The kinetics of formation of the nucleocapsid condensates from N proteins and gRNA has been studied in [34,35]. The minimum concentration of N proteins necessary to form condensates has been estimated to be about $3.3\mathsf{\mu }$M, and the concentration at which the formation slows down to be about $11\mathsf{\mu }$M. These concentrations correspond to approximately $1.5$ and 5 million molecules, if we take 768 fL as the mean cell volume of type II pneumocyte [2]. The estimate $K_N=5\times {10}^6$ molecules implies that the saturation takes place at the number of N proteins necessary to assemble around 11,000 virions ($K_N\approx n_N·\mathrm{11,000}$).

3.1.3. Translation of Structural and Accessory Proteins

The structural proteins S, envelope E, and membrane M are translated from the positive sense subgenomic RNAs at the endoplasmic reticulum (ER).
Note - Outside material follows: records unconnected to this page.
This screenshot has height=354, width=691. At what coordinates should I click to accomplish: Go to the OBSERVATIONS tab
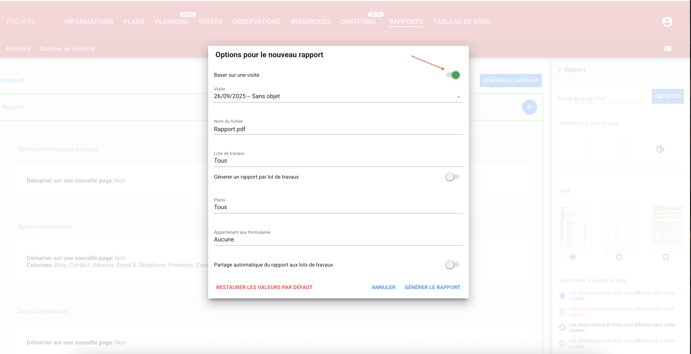pyautogui.click(x=256, y=22)
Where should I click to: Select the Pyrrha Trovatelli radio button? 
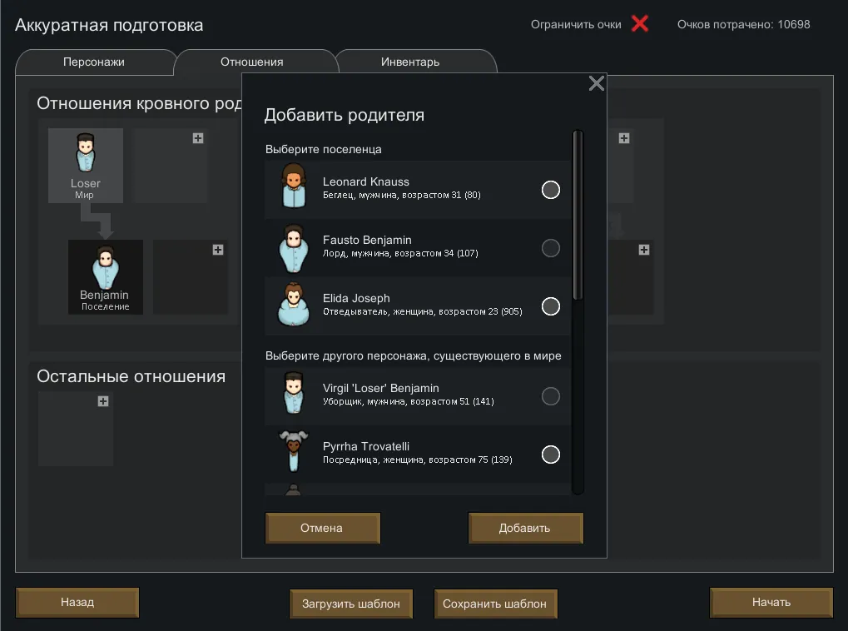[x=550, y=455]
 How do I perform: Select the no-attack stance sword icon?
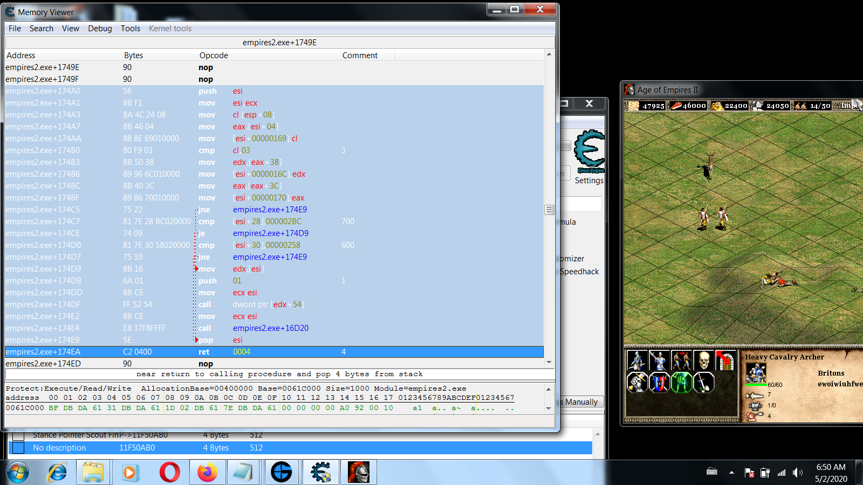(x=703, y=383)
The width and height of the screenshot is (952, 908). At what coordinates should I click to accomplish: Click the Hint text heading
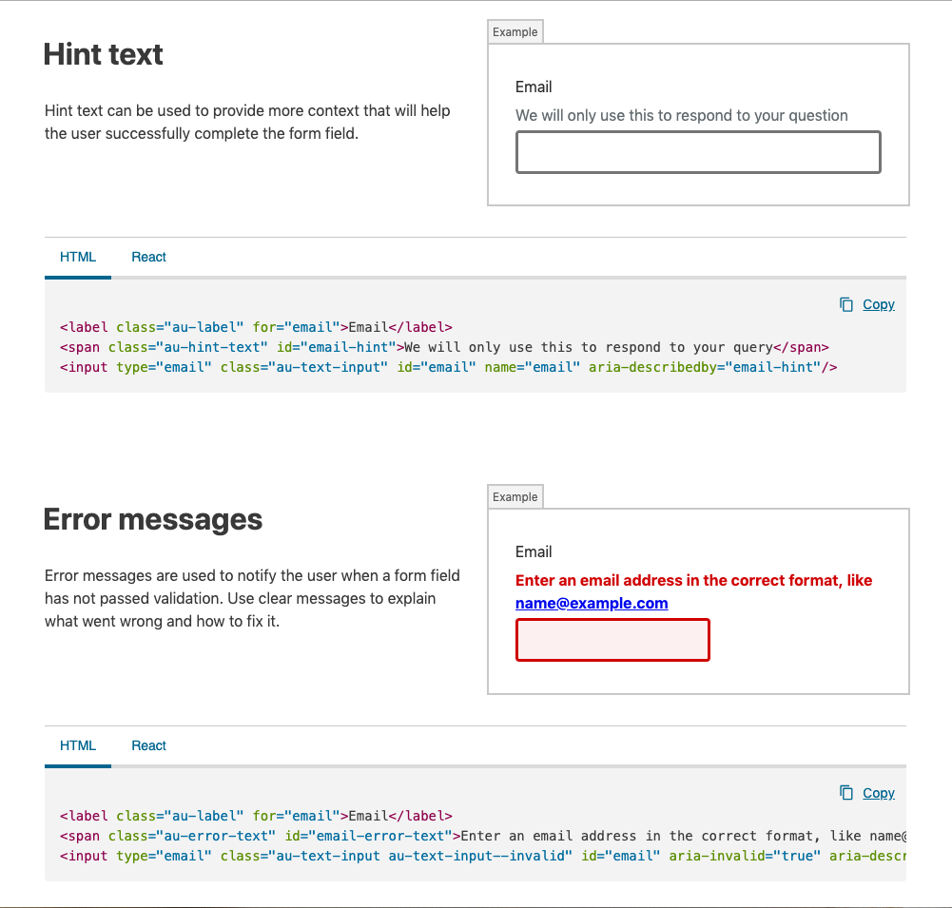tap(104, 54)
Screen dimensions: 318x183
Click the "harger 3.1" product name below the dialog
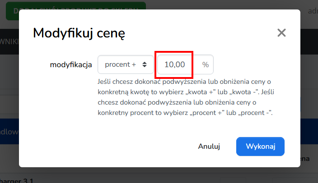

They are described in the model by their total abundance $\left[SP\right]$. They are considered to interact together and assist in forming virus-like particles and budding of new virions from the ER and Golgi compartments (ERIGC) [17]. The structural nucleocapsid protein N is translated from subgenomic RNAs by cytosolic ribosomes and can enhance the formation of virus-like particles [27]. Its key function is to create nucleocapsid $\left[\mathit{N-g}RNA\right]$ by coating genomic RNAs. The number of N proteins per virion $\left[N\right]$ in coronaviruses is estimated to range from 730 to 2200 [19]. For SARS-CoV-2, however, the estimated number of N proteins per virion is $n_N=38\times 12=456$ [21].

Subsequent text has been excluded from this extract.